**REQUIRED ACTION**
In the news article about Boyd Gaming and the Culinary Union, which three union casinos has Boyd Gaming been negotiating for?

== TEXT PROVIDED

Las Vegas Sun

April 16, 2024

Boyd to broker Culinary deal with other hotels

Boyd Gaming, in the final stages of a contract agreement with the Culinary Union, plans to work this week at the union's request to broker an overall settlement downtown prior to Sunday's strike deadline.

"We're looking to help the union with our downtown colleagues," Boyd spokesman Rob Stillwell said this past Sunday, following an hour-long bargaining session with the union.

The company has been negotiating on behalf of its three union casinos, the Stardust on the Strip and the Fremont and Main Street Station downtown.

Stillwell would not comment further on the company's role in talks this week with the other downtown casinos.

And union leaders could not be reached for comment.

But sources close to the negotiations said the union has asked top Boyd Gaming executives, including Chairman William Boyd, to persuade the other casinos to accept the informal deal the union has reached with the company.

The Boyd agreement reportedly will involve unspecified economic concessions on the union's part not given to major Strip properties.

"We're very optimistic that we will reach a resolution," Stillwell said. "We're down to the final stages."

Union leaders put off today's bargaining session with the other downtown casinos -- Binion's Horseshoe, Four Queens, El Cortez, Las Vegas Club, Union Plaza and Western -- to give Boyd Gaming a chance to pitch its expected deal.

Talks with those properties, which have about 3,600 union workers, now are scheduled for Wednesday, Thursday and Friday.

Boyd officials plan to meet with the union on Friday to put the finishing touches on their agreement.

Attorney Greg Kamer, who has been engaging in a battle of rhetoric with the union on behalf of the other downtown casinos, sounded optimistic after hearing about the Boyd developments over the weekend.

"I'd be surprised if we had a strike at this point," Kamer said. "The lines of communication are open downtown. We're all speaking to one another. We all realize that we have the same objective, and that is to keep a strike off of Fremont Street."

Union leaders last week ripped into Kamer's counter-offer and said the downtown hotels need to get more serious about wanting to reach an agreement before Sunday's strike deadline.

The offer proposes switching union employees from the union medical plan to company health insurance and giving the hotels freedom to subcontract out union jobs, reduce work shifts to as little as four hours and hire an unlimited number of part-time employees.

Kamer said the downtown hotels threw out these suggestions because they can't afford to sign the Strip contract that has given the majority of the union's 50,000 members their largest increase ever in wages and benefits.

Negotiations appear to be set up this week with the hopes of obtaining agreements downtown prior to 3 p.m. Friday, when the union plans to picket all unsettled casinos for 33 hours straight heading into strike deadline.

An estimated 12,000 union members turned out in two shifts this past Friday for a massive rally on Fremont Street to call attention to the downtown talks.

====
== STUDY MATERIAL

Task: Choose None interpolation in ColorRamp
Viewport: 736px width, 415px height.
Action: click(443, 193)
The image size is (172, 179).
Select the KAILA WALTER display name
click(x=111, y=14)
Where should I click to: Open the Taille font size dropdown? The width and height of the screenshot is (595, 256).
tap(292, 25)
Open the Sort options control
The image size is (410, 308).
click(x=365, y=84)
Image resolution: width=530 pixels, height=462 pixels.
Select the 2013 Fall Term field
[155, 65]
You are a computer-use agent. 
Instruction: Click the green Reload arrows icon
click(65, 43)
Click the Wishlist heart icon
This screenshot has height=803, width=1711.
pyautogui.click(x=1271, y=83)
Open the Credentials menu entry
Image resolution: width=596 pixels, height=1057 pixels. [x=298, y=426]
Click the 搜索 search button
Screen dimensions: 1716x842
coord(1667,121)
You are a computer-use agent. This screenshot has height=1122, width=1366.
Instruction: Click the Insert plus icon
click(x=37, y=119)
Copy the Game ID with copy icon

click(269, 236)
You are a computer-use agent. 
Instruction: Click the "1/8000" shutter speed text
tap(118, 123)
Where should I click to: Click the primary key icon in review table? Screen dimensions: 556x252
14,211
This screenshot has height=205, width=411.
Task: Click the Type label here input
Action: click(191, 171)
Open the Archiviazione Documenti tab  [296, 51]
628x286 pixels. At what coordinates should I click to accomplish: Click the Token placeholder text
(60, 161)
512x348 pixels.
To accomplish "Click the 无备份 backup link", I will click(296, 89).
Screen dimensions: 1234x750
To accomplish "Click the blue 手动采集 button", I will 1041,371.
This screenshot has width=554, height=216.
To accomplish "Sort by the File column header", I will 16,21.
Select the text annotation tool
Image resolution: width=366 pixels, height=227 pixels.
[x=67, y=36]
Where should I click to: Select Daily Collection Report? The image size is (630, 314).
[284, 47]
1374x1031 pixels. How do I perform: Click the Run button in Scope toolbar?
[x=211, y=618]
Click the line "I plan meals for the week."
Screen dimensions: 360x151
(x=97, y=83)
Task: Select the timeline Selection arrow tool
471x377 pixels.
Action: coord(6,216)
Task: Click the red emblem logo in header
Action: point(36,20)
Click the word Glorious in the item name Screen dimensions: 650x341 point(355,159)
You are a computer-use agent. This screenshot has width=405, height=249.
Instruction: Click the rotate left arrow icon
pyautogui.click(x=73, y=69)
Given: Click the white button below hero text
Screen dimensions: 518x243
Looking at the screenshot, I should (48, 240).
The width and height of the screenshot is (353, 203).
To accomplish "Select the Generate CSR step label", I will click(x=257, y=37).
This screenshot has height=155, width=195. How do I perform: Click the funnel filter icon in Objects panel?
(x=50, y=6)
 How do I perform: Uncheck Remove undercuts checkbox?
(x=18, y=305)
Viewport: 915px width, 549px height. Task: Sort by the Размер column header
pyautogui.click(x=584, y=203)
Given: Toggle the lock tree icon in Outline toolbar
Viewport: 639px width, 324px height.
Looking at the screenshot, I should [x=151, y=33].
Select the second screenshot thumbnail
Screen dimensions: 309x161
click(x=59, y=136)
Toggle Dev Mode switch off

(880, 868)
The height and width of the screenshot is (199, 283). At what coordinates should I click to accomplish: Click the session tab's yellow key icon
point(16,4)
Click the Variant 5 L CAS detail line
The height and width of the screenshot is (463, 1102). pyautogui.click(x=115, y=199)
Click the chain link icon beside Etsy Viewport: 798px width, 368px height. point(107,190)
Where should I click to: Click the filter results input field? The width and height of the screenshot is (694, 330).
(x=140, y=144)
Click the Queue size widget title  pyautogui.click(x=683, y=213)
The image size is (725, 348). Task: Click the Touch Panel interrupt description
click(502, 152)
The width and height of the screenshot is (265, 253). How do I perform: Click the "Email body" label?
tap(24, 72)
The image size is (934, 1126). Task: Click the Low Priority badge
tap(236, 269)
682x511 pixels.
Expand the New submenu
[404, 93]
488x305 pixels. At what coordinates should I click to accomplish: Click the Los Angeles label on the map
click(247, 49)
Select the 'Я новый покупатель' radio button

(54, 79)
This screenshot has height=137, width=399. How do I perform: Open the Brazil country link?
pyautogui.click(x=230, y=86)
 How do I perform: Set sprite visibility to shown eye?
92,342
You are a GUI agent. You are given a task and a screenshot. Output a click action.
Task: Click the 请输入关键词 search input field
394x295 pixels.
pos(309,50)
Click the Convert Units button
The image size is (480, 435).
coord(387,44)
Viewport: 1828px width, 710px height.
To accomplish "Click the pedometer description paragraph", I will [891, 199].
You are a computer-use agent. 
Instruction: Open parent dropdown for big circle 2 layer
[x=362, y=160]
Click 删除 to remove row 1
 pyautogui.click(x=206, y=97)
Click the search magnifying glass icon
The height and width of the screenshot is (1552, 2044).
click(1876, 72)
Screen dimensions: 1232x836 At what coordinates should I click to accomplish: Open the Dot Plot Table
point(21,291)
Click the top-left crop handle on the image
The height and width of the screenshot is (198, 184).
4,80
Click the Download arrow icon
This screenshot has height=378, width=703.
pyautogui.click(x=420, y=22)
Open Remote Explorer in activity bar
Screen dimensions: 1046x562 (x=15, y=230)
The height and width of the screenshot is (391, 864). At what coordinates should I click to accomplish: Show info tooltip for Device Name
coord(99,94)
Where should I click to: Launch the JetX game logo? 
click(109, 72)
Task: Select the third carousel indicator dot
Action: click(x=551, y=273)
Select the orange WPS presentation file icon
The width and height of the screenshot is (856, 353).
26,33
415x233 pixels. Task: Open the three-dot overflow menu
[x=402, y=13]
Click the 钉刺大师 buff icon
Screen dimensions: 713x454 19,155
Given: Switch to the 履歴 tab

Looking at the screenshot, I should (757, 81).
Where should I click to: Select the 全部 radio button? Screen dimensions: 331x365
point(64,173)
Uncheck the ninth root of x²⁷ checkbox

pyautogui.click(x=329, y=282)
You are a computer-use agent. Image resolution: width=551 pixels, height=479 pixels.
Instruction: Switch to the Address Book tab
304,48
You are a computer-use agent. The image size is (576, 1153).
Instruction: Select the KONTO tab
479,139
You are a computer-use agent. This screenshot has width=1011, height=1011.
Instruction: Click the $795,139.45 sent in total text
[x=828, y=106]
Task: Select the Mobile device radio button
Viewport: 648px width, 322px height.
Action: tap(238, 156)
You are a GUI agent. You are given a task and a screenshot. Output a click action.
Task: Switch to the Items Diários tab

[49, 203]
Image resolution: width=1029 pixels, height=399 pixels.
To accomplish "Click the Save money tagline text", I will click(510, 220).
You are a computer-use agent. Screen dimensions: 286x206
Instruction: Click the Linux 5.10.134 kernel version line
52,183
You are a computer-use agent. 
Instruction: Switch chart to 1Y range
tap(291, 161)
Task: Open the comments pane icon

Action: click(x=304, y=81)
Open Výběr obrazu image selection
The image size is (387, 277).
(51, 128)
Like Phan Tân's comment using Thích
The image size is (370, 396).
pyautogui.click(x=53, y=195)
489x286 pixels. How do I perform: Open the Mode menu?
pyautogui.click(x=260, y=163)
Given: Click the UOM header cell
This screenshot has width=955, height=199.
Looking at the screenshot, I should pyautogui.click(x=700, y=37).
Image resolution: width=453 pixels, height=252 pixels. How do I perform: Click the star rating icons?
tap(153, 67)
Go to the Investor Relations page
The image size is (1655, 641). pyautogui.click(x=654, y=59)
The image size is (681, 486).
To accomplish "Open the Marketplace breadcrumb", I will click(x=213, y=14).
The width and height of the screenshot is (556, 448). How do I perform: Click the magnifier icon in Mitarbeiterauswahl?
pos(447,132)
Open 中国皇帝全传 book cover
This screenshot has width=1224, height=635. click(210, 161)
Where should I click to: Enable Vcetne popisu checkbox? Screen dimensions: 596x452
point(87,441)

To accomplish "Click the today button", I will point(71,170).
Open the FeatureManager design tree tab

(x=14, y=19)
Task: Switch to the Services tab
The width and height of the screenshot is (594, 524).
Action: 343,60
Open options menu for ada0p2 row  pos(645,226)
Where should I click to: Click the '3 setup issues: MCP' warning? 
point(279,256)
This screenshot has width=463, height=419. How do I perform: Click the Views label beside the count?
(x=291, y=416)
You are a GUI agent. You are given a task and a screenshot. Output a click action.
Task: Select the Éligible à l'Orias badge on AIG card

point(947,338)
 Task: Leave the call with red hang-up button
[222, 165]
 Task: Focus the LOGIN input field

====

**PROBLEM SOLUTION**
The Stardust on the Strip, plus the Fremont and Main Street Station downtown.